Doku.AI an AI Document Scanner
Overview
A fully offline, AI-powered document search and summary tool. Just ask in natural language — it finds the right document, summarizes it, and gives you what you need in seconds.
Features
- Smart AI Search – Finds documents based on meaning, not just keywords
- Instant Summaries – Highlights key points from long docs
- Runs 100% Offline – Private and secure, no cloud required
- Supports Multiple Formats – PDF, Word (.docx), PowerPoint (.pptx), and text
- File Upload – Easily add new documents for search
- Context-Aware Suggestions – Recommends related files
Tech Stack
-
Backend: Python + Flask
-
frontend: Streamlit
-
AI Model: Gemma 2B (via Ollama) or whatever you wanna use
-
Storage: Local Document Repository
-
Security: Fully offline AI processing (No external API calls)
Installation
-
Clone the repository:
git clone https://github.com/Nxrnoob/HackIndia-Spark-2-2025---Team-Arise.git cd HackIndia-Spark-2-2025---Team-Arise
-
Install dependencies: (virtual environment recommended not necessary)
pip install -r requirements.txt
-
Install ollama as per you Operating system.
ollama run gemma2:2b Use any desired model of your choice and make sure to replace the current one in the code.

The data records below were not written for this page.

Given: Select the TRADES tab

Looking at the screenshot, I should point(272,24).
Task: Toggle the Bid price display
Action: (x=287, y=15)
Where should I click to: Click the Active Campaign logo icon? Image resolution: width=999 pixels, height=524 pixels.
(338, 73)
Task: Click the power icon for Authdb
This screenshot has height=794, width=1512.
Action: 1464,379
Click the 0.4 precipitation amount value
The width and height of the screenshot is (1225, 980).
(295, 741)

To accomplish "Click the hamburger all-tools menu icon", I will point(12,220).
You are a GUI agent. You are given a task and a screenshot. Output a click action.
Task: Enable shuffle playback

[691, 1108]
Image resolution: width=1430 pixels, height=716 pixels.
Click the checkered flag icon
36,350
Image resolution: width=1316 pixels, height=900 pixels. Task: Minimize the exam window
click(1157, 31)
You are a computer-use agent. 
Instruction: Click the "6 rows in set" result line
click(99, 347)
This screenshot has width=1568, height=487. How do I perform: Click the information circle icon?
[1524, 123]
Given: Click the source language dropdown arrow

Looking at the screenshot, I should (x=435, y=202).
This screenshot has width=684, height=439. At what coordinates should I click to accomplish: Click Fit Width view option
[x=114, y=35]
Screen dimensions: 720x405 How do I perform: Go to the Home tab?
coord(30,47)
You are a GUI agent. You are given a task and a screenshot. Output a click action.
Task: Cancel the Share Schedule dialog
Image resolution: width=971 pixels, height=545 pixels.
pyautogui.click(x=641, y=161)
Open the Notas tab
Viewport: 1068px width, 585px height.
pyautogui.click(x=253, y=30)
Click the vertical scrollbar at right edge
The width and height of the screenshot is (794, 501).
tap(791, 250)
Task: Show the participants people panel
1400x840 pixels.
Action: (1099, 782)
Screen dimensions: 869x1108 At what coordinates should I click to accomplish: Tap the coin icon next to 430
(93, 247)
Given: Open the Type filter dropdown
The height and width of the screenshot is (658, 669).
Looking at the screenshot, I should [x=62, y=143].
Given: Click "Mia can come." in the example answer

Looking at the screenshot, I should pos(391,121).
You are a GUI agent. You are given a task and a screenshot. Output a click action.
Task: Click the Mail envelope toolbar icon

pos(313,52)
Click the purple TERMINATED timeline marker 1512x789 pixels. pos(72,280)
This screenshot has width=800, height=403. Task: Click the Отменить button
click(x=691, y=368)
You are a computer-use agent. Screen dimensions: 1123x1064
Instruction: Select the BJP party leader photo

Note: Documents are stored under the folder named Document or Any desired name (needs change in code for custom folder name) and paste all the documents in it manually.
-
Run the Doku.Ai:
python main.py
Demo
How It Works
-
Extracts text from PDFs, Word, and PowerPoint files.
-
Uses AI (Gemma2:2B via Ollama) to rank document relevance based on meaning, not word frequency.
-
Generates AI-powered summaries tailored to the search query.
-
Any Ollama-supported model can be used, making it flexible and customizable.
📂 Supported Formats
- PDFs
- Word Documents (.docx)
- PowerPoint Slides (.pptx)
- Text Files (.txt)
More info about it
I made this tool for HackIndia-Spark-2-2025 Hackathon.